Wie findest Du geeignete Mitarbeiter*innen, die nach Nürtingen kommen?

Leider war das nicht so einfach, daher haben wir im Projekt neun Monate Verzögerung. Generell habe ich unterschiedliche Kanäle zur Bewerbung genutzt, eine bunte Mischung aus Sozialen Netzwerken, persönlichem Netzwerk, Initiativbewerbungen und aktiver Suche. Die Vision hat die Menschen angesprochen und neugierig gemacht – wir haben jetzt ein tolles Team zusammen!

Wenn Du einen Wunsch in Hinblick auf Dein Unternehmen
frei hättest – was würdest Du Dir wünschen?

Das ist einfach – mehr Zeit.

Was bedeutet für Dein Business “Nachhaltigkeit”?

Neben den ökologischen Aspekten ist es vor allem die gesellschaftliche Nachhaltigkeit, die mich bewegt. Aus meiner Sicht muss man die Folgen des eigenen Handelns bedenken. Meine persönliche Leitplanke ist es, dass es den Menschen durch unsere Erfindungen und Entwicklungen besser gehen soll und nicht schlechter.

Mit welcher Person würdest Du Dich gerne über Dein Projekt austauschen?

Auf der technischen Ebene würde ich mich gerne mit Dr. Julien Vitay (TU Chemnitz) zu Spiking Neural Networks austauschen.

Auf der unternehmerischen Seite ist Jos de Blok, Geschäftsführer von Buurtzorg (Ambulante Pflege in NL), für mich ein Vorbild. Ich wurde auf ihn aufmerksam beim Lesen des Buchs „Reinventing Organizations“ von Frederic Laloux. Im Buch wird beschrieben, wie unternehmerische Strukturen nicht als Hierarchie gesehen werden sollten, sondern das gemeinsame Arbeiten an wichtigen Themen für die Gesellschaft im Vordergrund steht. Dabei setzt der Autor auf gegenseitige Unterstützung und verteilte Intelligenz.
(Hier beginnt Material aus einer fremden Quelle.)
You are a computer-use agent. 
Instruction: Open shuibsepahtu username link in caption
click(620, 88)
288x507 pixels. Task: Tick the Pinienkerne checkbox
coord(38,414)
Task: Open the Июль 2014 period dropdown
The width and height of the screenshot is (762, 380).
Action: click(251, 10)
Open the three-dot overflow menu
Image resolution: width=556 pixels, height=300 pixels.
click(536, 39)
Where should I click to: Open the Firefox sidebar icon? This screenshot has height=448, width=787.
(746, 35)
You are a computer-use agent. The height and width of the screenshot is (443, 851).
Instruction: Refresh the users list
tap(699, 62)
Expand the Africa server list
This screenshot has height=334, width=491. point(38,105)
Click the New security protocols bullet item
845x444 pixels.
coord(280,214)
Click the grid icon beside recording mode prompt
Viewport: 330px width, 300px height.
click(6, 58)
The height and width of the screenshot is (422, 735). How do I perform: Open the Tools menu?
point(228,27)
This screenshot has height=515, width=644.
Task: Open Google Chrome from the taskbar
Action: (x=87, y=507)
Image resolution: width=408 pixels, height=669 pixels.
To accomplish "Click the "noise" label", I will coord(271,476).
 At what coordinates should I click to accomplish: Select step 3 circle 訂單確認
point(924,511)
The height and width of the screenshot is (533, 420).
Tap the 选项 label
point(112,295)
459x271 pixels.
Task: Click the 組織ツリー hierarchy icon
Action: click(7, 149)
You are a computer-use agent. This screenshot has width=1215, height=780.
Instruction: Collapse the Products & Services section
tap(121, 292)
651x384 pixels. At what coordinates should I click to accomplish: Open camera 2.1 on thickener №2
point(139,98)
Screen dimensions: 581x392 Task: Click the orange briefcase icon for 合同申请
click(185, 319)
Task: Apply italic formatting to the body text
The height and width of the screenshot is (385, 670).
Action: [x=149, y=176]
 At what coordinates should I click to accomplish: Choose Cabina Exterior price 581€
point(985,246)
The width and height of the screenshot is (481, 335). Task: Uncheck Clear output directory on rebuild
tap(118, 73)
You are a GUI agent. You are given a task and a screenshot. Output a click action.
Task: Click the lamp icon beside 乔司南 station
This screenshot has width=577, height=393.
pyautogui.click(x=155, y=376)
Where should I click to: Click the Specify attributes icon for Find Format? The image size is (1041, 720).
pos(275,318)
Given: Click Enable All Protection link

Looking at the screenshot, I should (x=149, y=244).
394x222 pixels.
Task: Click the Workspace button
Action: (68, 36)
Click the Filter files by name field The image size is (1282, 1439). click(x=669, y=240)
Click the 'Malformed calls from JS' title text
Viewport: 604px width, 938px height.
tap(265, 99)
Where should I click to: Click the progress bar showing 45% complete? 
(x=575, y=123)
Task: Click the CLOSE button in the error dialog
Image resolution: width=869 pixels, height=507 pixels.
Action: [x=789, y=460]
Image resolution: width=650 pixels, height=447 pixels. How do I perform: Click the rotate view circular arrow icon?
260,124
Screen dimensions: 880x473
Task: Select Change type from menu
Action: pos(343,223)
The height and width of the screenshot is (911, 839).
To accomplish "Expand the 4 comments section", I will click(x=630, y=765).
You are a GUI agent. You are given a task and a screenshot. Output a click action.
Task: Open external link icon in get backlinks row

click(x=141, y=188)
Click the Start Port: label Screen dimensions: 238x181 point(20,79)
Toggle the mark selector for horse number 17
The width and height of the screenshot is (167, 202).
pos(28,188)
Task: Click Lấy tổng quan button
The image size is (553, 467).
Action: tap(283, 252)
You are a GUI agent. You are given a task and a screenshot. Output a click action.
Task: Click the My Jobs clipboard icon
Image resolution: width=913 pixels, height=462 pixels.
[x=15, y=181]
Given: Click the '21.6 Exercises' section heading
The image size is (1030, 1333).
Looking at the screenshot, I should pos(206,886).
Was bedeutet für Dein Business “Regionalität”?

Für mich ist die Regionalität verbunden mit dem Gedanken der Dezentralität. Generell geht es darum, Ideen an verschiedenen Orten entstehen zu lassen, aber mit der Region verbunden zu sein. Das heißt, dass in verschiedenen Orten, verschiedene Ideen und Unternehmen entstehen und gedeihen können, dadurch verschiedenste Ansätze in Wettbewerb miteinander treten und somit sich höhere Chancen für die Weiterentwicklung und Verbesserung der Gesellschaft ergeben.

Wir haben unsere Büroräume im Greiner Areal in Nürtingen. Ein Teil des Gebäudes stammt aus den 1950er/1960er Jahren, ein anderer Teil – ein Klinkerbau – entstand wohl schon Ende des 19. Jahrhunderts. Beide Zeiträume waren gekennzeichnet von Aufbruchstimmung und vitalem Unternehmertum. Das Greiner-Areal strahlt dies in hohem Maße aus, wirkt auf uns inspirierend und hilft uns unsere herausfordernden Aufgaben mit viel Zuversicht anzupacken.

Was sind die drei wichtigsten Eigenschaften, die Dich als Unternehmer auszeichnen?

Visionen haben und formulieren können, offen und neugierig sein und im Sinne der Menschen im Unternehmen ökonomisch denken.